(Dataset content Opens)

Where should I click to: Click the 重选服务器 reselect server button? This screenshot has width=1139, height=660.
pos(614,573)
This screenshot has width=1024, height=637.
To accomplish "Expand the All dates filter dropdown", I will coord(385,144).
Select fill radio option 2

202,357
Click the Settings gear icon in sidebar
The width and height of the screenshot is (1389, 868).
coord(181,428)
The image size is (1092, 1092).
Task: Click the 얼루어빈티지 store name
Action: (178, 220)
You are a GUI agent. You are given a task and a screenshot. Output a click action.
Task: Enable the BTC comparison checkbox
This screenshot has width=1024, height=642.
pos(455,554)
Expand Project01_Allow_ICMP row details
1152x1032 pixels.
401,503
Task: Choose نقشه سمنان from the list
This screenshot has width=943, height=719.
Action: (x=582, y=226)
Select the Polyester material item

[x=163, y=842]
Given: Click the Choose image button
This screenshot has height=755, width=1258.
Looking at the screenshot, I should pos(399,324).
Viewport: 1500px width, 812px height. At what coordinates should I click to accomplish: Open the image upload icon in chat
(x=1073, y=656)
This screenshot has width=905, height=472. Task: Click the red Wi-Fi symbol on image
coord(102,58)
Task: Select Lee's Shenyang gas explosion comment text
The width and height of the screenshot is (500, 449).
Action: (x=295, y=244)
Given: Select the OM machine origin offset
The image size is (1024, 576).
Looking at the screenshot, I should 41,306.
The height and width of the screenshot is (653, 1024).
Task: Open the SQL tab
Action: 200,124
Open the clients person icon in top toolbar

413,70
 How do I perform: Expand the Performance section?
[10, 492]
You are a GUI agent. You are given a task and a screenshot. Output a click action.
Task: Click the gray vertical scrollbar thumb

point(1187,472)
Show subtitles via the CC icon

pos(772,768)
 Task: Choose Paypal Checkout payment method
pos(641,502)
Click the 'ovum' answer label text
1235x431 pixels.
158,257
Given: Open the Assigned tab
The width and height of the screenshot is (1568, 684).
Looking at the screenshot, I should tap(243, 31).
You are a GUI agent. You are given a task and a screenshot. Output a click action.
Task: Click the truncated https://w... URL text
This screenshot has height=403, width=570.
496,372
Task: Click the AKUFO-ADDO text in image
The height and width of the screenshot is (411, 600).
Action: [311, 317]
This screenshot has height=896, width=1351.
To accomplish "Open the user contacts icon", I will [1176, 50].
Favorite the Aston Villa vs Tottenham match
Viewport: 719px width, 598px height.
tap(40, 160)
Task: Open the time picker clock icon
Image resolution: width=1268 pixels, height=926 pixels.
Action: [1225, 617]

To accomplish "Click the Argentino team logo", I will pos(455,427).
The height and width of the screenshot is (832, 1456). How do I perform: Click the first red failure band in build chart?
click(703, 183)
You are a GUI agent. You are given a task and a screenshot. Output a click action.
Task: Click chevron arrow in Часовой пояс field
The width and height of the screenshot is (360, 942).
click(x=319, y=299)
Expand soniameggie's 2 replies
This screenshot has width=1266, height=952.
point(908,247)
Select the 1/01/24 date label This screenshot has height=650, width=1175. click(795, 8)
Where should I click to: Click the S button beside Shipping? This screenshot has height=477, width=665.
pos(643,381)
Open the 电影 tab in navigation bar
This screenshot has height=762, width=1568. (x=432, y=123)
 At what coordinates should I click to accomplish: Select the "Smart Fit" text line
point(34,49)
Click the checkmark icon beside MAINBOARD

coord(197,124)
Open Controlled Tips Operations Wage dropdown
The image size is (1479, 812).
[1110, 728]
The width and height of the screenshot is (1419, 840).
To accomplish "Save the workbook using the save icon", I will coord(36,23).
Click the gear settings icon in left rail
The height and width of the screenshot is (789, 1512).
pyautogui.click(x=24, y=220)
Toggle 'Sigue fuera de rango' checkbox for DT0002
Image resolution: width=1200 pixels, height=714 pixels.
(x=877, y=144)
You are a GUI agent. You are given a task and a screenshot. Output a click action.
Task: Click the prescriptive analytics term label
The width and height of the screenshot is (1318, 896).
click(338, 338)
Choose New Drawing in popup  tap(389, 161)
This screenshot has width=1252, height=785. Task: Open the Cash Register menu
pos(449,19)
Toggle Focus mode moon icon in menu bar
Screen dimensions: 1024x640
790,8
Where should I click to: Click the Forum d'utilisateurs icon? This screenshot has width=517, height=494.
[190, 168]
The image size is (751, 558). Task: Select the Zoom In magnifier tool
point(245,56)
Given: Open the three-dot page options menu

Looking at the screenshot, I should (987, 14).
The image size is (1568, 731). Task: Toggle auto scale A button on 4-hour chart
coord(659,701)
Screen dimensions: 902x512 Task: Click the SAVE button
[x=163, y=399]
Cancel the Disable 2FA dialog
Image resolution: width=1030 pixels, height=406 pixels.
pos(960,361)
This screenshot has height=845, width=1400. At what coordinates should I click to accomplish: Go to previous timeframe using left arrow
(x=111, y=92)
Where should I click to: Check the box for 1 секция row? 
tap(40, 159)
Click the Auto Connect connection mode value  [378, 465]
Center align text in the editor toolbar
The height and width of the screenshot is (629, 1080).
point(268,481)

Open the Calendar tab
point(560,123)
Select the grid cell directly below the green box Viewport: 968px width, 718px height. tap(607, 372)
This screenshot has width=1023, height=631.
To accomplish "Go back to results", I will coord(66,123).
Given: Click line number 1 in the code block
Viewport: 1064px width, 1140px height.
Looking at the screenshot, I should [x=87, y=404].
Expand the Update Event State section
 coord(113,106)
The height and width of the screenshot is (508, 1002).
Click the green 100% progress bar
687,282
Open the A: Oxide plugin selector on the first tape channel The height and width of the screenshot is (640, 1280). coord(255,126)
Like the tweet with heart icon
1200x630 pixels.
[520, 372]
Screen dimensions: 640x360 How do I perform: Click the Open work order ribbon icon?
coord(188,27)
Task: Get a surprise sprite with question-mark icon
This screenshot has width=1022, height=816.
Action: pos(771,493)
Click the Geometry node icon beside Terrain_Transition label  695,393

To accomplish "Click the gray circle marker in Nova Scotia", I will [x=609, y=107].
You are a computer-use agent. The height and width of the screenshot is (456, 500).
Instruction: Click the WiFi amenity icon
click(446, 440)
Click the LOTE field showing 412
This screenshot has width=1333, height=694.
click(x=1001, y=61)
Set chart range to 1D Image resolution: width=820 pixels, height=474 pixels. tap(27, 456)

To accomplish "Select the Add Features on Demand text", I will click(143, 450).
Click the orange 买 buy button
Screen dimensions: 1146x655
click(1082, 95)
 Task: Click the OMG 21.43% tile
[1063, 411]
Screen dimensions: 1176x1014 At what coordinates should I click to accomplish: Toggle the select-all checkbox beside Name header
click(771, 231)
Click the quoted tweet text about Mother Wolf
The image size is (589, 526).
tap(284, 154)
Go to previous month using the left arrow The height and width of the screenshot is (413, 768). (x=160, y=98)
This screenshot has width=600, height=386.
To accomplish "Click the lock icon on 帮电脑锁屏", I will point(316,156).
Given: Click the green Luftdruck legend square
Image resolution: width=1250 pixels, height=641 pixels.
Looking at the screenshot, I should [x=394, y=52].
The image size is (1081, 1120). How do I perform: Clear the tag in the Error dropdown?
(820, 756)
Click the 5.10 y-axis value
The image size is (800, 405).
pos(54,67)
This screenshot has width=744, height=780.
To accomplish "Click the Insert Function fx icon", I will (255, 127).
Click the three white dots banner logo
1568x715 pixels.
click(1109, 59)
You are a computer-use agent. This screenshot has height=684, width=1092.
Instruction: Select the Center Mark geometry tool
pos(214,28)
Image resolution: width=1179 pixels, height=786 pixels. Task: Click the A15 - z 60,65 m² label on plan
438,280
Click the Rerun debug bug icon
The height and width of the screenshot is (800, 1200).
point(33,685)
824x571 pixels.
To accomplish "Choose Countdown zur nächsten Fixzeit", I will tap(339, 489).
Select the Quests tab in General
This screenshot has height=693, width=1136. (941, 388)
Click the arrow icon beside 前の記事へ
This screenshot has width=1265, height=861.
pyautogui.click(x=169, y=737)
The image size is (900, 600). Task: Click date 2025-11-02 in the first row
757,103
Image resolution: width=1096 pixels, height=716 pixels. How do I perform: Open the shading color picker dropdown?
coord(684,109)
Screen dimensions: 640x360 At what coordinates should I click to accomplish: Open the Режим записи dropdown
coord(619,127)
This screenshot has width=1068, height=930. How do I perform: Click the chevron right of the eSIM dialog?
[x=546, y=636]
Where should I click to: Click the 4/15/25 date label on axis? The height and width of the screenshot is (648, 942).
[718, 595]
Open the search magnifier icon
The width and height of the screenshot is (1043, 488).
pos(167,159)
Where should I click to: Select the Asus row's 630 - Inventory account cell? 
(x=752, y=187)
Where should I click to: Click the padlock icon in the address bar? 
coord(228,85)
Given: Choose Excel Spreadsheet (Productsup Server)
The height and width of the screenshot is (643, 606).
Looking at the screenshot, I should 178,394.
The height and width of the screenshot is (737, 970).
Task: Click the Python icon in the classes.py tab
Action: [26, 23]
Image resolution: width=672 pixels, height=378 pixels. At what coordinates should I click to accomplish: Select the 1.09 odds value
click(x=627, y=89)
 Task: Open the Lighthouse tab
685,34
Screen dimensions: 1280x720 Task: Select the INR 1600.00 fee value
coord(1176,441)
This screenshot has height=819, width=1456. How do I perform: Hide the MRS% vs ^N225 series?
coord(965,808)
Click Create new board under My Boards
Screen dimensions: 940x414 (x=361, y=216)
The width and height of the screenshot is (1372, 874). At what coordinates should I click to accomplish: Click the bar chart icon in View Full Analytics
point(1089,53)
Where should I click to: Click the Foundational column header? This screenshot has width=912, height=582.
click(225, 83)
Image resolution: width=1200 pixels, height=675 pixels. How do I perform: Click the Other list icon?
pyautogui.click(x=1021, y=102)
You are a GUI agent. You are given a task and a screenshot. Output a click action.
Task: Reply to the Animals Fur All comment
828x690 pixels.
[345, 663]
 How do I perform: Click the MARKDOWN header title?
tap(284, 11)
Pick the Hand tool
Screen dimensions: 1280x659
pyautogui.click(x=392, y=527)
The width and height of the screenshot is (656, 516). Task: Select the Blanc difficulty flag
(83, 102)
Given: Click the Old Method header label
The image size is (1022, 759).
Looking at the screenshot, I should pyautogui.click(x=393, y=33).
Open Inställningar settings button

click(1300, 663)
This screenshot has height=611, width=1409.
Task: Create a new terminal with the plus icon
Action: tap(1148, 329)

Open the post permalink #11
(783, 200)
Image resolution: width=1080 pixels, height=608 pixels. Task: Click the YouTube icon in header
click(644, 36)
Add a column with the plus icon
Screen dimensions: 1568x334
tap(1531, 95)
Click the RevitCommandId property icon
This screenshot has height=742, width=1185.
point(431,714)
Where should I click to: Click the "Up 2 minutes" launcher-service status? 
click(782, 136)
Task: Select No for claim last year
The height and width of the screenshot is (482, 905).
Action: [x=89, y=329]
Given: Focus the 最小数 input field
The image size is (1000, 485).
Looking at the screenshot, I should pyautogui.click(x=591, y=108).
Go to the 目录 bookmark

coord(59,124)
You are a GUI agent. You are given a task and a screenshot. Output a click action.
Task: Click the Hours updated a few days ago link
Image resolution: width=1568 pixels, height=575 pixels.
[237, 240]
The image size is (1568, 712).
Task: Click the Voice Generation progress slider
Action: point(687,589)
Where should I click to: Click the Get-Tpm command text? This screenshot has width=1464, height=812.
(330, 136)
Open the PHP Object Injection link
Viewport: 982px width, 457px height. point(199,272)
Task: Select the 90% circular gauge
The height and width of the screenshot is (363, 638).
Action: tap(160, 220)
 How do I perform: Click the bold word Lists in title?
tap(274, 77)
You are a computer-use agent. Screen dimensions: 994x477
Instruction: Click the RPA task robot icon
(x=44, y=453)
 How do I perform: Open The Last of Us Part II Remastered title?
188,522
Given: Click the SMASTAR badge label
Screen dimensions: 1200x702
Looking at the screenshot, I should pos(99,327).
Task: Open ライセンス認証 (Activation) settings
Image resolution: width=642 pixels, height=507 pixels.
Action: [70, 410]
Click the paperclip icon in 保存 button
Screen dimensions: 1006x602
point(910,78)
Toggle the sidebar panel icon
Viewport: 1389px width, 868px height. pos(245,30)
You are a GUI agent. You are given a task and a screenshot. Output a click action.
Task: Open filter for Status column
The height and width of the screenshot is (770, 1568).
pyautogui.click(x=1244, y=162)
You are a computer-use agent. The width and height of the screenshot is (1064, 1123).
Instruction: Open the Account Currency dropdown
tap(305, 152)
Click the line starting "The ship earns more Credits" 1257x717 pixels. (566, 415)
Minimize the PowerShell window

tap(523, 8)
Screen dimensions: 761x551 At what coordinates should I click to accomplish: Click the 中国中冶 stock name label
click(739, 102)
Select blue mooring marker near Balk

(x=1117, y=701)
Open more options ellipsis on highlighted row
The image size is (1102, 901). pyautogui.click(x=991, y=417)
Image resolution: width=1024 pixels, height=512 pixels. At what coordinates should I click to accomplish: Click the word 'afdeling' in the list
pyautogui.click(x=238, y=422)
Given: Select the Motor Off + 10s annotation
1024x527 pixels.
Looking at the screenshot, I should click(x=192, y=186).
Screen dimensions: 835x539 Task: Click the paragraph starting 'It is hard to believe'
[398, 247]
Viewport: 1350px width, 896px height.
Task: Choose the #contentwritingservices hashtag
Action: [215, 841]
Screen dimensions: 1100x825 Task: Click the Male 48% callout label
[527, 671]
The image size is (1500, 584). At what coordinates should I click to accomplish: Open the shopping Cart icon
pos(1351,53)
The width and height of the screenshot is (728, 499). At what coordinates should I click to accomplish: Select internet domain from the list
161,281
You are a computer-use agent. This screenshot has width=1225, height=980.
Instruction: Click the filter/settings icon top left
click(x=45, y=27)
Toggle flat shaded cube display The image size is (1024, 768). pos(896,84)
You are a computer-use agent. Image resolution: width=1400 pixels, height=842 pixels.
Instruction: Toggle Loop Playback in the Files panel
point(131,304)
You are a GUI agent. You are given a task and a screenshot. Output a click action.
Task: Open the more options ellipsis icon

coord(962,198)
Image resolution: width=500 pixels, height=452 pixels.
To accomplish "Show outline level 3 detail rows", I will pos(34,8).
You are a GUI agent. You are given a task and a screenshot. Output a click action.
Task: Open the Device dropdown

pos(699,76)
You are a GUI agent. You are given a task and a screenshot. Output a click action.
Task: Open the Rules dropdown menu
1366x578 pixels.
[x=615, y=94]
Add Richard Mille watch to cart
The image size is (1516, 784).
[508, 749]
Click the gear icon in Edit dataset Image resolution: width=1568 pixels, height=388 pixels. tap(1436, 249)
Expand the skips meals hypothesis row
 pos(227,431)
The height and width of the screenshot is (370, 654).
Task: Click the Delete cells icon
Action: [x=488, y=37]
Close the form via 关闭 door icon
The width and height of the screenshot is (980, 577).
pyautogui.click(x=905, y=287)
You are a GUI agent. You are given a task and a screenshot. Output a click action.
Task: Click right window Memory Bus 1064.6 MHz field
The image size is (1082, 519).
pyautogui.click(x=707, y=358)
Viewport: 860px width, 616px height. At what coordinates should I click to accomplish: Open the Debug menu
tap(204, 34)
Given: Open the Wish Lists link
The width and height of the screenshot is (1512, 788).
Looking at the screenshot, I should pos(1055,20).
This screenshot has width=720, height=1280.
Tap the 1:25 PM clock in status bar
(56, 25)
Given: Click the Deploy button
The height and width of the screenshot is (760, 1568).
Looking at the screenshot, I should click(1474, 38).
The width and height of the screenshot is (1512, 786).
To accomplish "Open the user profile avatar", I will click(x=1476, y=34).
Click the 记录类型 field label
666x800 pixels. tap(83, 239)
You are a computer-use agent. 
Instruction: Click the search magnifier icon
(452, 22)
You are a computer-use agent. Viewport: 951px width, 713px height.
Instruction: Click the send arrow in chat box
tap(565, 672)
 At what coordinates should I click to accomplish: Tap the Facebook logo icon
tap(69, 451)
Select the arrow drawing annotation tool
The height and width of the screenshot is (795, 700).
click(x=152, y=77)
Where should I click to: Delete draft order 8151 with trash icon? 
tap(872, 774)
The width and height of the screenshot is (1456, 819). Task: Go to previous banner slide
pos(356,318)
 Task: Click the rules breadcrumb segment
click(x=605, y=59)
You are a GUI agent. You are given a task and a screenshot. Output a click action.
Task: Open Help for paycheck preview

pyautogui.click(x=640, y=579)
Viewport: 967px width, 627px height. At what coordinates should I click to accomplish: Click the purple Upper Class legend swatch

(Dataset content Closes)

* Task directions
I would like you to report every line in the listing above that contains "comment".

* Problem solution
Task: Select Lee's Shenyang gas explosion comment text
Task: Reply to the Animals Fur All comment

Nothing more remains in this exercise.